A few days ago, I featured a recipe for Gamja Jorim, which is an example of a particular type of Korean Banchan (or side-dish) in which the main ingredients are simmered in a seasoned liquid medium. Today’s post involves another class of Banchan known collectively as ‘Namul’. A namul consists of seasoned vegetables (sometimes cooked, sometimes not) and for this recipe I will be using some of the Daikon greens grown by my wife this past summer. Other greens could be used, but this recipe is probably best suited to the coarser, more fibrous sorts… 

The Ingredients

  • 1 bunch Daikon Greens, pre-blanched (see here for method);
  • 1 tsp. Salt;
  • 1 tbsp. chopped Garlic;
  • 1 tbsp. Sugar;
  • 2 tbsp. Mirin, or Rice Wine;
  • 1 tbsp. Oyster Sauce;
  • 1 tsp. Sesame Oil;
  • 1 tsp. White Sesame seeds (for garnish).

The Method

Daikon Namul 02

First, sprinkle the greens with the salt, massaging it in well, and then leave it all to sit for 30 minutes to an hour. When the greens have wilted and thrown off some liquid, rinse them of excess salt and the squeeze vigorously to expel as much water as possible. Then, cut the stem sections into 3 inch pieces, chop the leafy portion and keep these two parts separate for now.

Daikon Namul 03

Heat a tablespoon or so of vegetable oil over a moderate flame and then sauté the stem sections until they are well softened. Add the garlic and continue to stir until it gives of its aroma, then add the sugar and allow it to dissolve.

Daikon Namul 04

Now add the remaining greens along with the Mirin (or rice wine) and the oyster sauce. Continue cooking over a low medium heat for 5 minutes or so and then, if necessary, turn up the heat to allow the sauce to reduce. You want only just a little liquid to remain. Stir in the sesame oil and the remove from the heat and let cool.

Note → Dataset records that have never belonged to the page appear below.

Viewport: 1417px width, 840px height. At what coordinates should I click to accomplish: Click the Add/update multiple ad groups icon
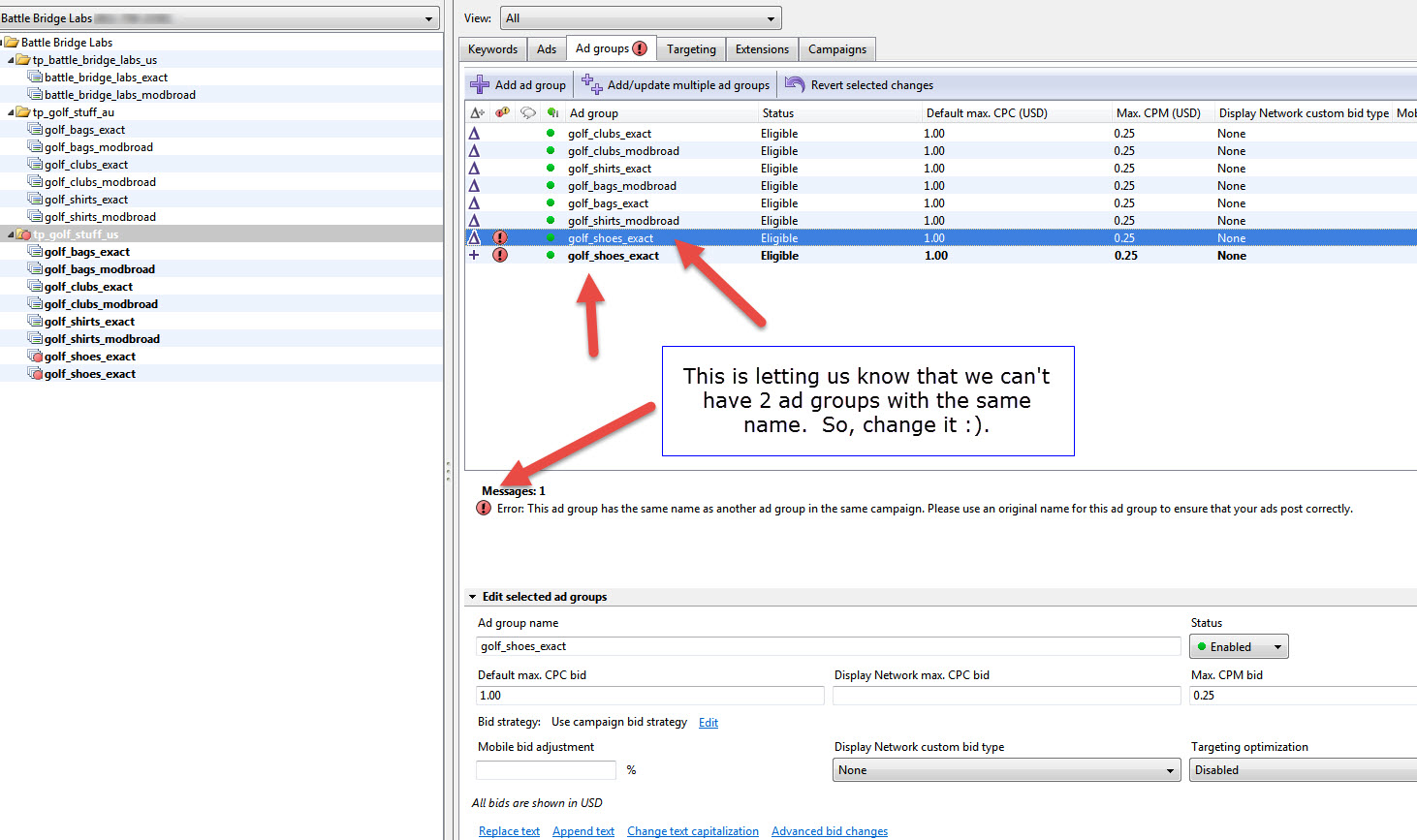click(x=591, y=85)
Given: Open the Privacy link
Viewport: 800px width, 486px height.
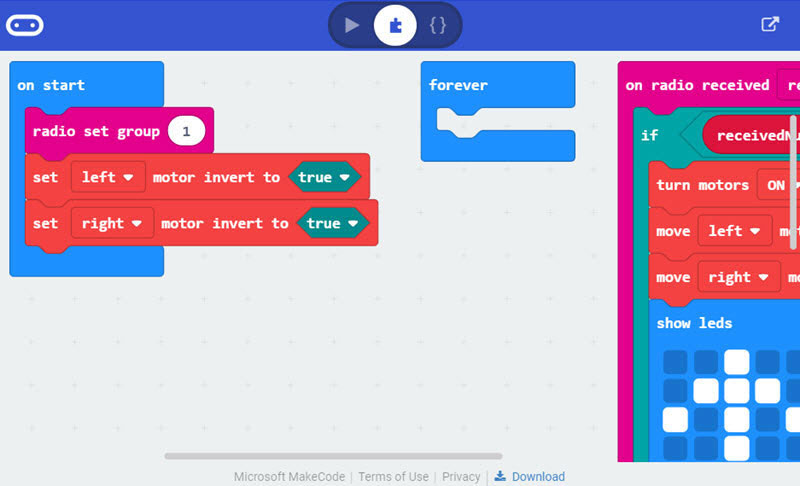Looking at the screenshot, I should [461, 476].
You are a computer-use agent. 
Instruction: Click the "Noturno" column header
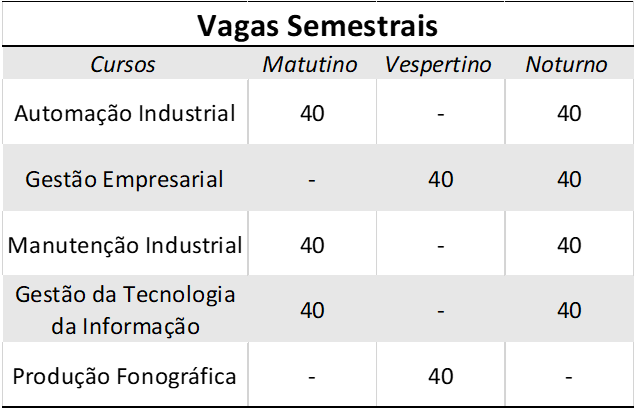[x=567, y=65]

As with many Banchan dishes, this preparation can be stored for up to a week before use. This not only allows you to do quite a bit of work ahead of time if preparing a Korean feast, but it also allows for a handy item to have on hand for service at more than one meal.

The Verdict

Even with the salting and the cooking time, the result here was still a little fibrous and chewy but, despite that, it was still very good. The rice wine flavor really worked very well here and eating the dish cold allowed for some of the more delicate flavor of the greens to come through nicely. I will be adding this to my repertoire…

 

One Comment Post a comment
  1. feochadan #

    Regular radish greens would also work with this. If you are anything like me, in the summer you have oodles of radish greens and nothing to do with them.